Source data:
_ _ _
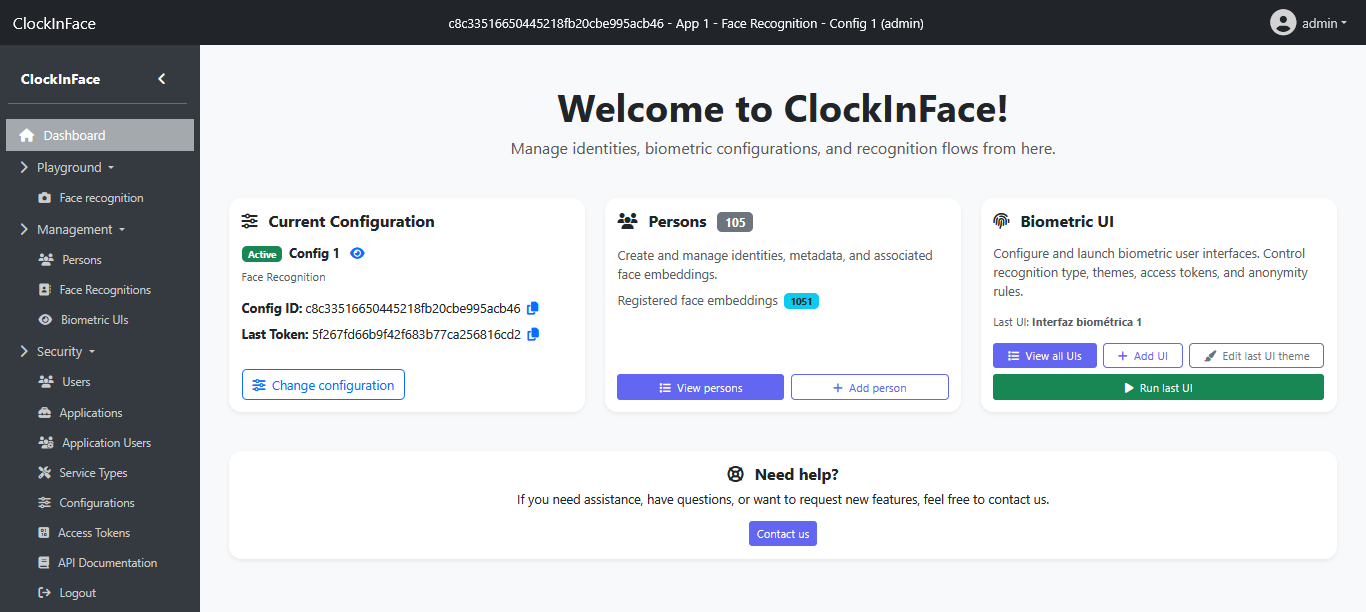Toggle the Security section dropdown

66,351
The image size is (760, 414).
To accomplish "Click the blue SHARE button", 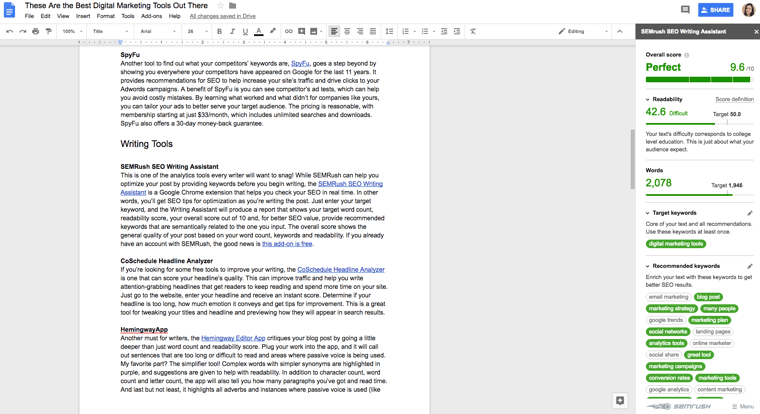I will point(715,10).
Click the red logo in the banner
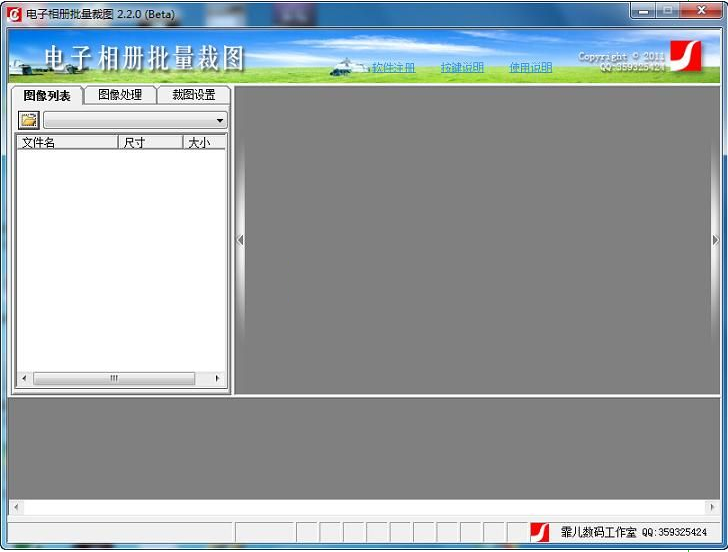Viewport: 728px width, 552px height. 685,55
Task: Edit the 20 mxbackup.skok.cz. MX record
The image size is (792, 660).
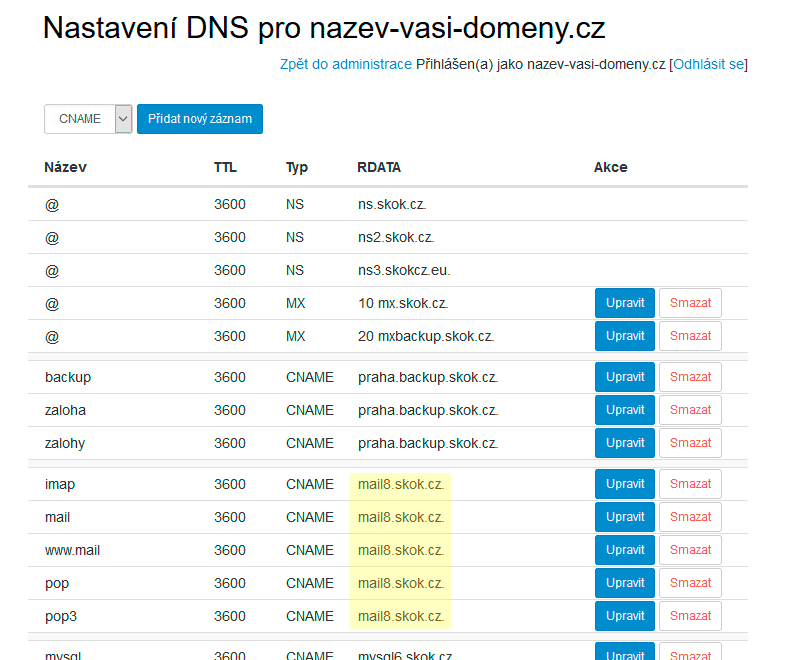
_ _ _
= Your assignment =
Each line in the records that carries "size" must be copied out.

= Output below =
The image size is (760, 414).
The image size is (792, 660).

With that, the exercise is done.